Dalam mengenal hukum Islam, Ilmu Tauhid wajib diketahui oleh
seluruh umat manusia yang telah menginjak taraf dan apabila sampai tidak
mengtahuinya, menurut Iman Sanusi, hukumnya seperti bukan orang Islam (langsung
digolongkan ahli neraka setelah kematiannya kelak).
Muraqabah / Muhadharoh (sepertinya Allah selalu hadir dihadapan kita)

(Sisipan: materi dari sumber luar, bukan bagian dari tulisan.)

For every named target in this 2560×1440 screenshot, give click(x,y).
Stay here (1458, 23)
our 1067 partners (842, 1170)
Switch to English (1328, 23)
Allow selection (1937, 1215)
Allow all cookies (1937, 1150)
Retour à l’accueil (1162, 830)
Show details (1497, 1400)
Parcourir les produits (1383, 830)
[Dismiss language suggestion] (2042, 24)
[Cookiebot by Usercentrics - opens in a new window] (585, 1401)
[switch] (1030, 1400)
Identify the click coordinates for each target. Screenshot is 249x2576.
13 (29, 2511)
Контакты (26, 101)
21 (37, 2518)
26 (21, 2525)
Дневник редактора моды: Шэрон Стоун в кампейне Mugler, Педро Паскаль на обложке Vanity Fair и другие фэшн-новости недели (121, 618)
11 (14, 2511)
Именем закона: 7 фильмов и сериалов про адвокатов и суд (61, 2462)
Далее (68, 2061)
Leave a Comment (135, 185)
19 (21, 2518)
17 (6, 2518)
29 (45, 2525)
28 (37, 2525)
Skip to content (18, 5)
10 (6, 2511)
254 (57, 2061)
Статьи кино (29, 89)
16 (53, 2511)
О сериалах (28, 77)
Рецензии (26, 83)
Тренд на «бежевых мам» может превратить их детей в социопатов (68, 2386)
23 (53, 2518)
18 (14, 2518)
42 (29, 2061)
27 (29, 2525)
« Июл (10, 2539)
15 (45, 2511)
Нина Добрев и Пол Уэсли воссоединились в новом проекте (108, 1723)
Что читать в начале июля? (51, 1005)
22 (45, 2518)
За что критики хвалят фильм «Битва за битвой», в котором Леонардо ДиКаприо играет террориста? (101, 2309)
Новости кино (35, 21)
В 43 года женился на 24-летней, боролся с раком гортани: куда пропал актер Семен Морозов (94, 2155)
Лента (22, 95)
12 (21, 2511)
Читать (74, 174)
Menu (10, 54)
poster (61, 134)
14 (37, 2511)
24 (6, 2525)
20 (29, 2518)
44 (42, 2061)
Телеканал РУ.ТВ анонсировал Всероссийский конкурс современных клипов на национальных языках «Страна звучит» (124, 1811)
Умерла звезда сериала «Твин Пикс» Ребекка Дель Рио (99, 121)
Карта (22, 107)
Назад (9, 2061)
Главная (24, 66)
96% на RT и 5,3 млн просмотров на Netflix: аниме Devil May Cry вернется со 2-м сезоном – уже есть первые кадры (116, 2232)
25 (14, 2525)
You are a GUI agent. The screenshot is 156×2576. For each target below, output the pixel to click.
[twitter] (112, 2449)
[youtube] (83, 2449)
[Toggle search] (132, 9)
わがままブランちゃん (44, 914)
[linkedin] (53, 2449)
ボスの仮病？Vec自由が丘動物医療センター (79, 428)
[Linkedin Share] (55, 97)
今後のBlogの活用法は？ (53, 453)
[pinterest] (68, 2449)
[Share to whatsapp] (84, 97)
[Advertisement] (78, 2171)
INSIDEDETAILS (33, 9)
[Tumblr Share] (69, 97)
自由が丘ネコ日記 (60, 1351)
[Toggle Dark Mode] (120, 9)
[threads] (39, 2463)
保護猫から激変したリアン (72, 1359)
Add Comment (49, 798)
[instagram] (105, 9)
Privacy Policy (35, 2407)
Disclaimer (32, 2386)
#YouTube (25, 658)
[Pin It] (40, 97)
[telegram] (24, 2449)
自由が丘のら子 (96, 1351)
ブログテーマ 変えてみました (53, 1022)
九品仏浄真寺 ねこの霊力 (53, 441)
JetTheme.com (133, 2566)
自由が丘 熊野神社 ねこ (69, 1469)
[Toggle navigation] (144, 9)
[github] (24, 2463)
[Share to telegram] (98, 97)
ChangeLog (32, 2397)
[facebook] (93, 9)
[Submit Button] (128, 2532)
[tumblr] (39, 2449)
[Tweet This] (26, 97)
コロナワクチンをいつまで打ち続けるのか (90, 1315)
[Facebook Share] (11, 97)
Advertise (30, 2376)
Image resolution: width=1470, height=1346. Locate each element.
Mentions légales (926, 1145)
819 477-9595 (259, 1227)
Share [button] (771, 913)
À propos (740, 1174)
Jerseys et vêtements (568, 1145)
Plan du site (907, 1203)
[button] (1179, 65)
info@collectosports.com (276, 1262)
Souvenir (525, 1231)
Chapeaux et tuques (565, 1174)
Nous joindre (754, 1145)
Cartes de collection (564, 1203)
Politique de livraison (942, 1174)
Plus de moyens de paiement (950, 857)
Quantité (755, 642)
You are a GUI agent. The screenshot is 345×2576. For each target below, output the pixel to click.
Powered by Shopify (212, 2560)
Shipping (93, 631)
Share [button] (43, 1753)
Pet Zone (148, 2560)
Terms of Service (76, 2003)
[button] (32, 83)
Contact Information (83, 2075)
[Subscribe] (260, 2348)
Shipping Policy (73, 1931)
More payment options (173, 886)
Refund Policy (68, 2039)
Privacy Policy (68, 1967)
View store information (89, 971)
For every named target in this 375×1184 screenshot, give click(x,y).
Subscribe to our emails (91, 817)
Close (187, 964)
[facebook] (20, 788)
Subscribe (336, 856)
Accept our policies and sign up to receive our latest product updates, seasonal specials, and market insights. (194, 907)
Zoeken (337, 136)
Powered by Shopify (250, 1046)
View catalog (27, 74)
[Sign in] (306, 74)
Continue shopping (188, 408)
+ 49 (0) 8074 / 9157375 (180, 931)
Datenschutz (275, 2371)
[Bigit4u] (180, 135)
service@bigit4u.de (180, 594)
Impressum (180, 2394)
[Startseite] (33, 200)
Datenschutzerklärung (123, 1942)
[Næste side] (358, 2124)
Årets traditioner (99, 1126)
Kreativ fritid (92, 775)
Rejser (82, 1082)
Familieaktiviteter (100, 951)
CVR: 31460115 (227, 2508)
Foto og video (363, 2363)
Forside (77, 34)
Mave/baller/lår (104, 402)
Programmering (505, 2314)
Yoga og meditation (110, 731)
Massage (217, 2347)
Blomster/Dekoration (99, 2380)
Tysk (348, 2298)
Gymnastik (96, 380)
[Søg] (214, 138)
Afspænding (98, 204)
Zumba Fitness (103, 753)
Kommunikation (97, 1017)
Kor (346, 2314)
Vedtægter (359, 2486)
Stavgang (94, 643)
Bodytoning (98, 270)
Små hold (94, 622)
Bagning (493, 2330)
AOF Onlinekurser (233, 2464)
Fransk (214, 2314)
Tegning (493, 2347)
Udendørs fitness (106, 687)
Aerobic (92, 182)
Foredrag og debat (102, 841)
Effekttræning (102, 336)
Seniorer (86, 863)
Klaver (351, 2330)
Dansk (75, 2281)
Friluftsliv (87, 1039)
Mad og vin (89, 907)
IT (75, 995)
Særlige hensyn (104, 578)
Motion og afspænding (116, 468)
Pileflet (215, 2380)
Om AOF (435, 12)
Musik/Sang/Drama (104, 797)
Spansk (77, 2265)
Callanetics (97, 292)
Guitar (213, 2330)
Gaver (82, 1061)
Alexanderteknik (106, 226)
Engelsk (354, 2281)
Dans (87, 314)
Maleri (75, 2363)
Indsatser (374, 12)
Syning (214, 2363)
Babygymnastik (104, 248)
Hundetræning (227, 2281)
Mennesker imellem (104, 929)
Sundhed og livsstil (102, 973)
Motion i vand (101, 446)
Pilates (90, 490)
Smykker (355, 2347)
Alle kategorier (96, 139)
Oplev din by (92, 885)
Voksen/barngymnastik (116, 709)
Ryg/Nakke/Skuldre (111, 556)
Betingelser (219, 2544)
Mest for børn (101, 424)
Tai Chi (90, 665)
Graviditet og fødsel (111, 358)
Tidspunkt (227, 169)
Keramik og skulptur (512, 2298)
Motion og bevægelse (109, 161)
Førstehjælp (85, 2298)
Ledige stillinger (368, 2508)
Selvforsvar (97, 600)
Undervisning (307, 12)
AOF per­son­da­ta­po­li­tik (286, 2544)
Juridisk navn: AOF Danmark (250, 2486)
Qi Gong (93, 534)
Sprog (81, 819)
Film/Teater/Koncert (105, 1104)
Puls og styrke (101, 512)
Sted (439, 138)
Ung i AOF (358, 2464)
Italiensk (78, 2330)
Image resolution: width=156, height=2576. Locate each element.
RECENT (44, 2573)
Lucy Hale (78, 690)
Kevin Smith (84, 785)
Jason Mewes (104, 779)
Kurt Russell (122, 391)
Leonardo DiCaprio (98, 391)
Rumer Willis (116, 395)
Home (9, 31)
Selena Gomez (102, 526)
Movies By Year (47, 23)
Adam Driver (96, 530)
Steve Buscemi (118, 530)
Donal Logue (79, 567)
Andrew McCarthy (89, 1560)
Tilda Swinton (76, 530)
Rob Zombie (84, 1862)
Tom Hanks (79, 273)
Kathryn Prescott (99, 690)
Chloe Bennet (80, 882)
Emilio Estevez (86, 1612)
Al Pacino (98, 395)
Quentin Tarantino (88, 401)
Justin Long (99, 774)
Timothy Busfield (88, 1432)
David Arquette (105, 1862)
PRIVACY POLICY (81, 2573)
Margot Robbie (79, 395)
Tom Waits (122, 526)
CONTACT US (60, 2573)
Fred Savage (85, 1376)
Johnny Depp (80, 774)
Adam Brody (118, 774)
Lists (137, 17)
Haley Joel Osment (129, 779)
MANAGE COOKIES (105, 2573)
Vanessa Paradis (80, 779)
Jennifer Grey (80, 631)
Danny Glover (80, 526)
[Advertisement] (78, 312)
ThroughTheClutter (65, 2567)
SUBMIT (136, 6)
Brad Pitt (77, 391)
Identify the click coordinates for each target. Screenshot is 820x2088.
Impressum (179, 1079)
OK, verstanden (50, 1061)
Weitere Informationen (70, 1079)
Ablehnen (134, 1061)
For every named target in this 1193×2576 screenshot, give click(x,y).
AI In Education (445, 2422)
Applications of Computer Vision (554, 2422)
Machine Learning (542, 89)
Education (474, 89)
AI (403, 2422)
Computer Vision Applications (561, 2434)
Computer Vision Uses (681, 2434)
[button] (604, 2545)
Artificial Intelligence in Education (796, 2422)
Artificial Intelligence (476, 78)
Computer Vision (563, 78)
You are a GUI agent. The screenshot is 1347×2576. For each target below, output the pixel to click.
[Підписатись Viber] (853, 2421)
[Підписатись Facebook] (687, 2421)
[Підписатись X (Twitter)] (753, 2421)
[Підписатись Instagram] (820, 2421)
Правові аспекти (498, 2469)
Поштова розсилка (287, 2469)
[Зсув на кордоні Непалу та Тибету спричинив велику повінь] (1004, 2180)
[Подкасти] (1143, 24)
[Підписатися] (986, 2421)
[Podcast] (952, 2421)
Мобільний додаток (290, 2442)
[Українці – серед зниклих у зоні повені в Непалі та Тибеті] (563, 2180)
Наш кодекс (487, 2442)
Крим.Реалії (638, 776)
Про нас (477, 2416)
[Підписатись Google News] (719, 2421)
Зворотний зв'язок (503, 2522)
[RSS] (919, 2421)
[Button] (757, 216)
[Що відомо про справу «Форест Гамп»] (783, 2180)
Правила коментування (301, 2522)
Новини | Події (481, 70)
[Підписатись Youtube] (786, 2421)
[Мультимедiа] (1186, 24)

Terbahagi menjadi 3 bahagian :
Susunan Riyadha
Setiap manusia yang berpegang pada ilmu tauhid, mereka tidak bisa
naik derajatnya kecuali dengan taubat. Taubat itu sendiri tidak boleh berjalan
mulus kecuali dengan muhasabah / menjaga segala tingkah laku. Perjalanan taubat
tidak menaikkan derajat kecuali disertai dengan Muraqabah / selalu melihat
adanya Allah SWT. Taubat Muhasabah dinamakan “Min Babi Man Arafah Nafsah /
orang yang mengerti badan sendiri “atau maqam yang selalu memperbaiki tingkah
laku. Taubat Muraqabah dinamakan “Min babi Man Arafah Rabbah / orang yang
mengerti keagungan Allah SWT” dan maqam ini bisa sampai kehadirat Allah SWT.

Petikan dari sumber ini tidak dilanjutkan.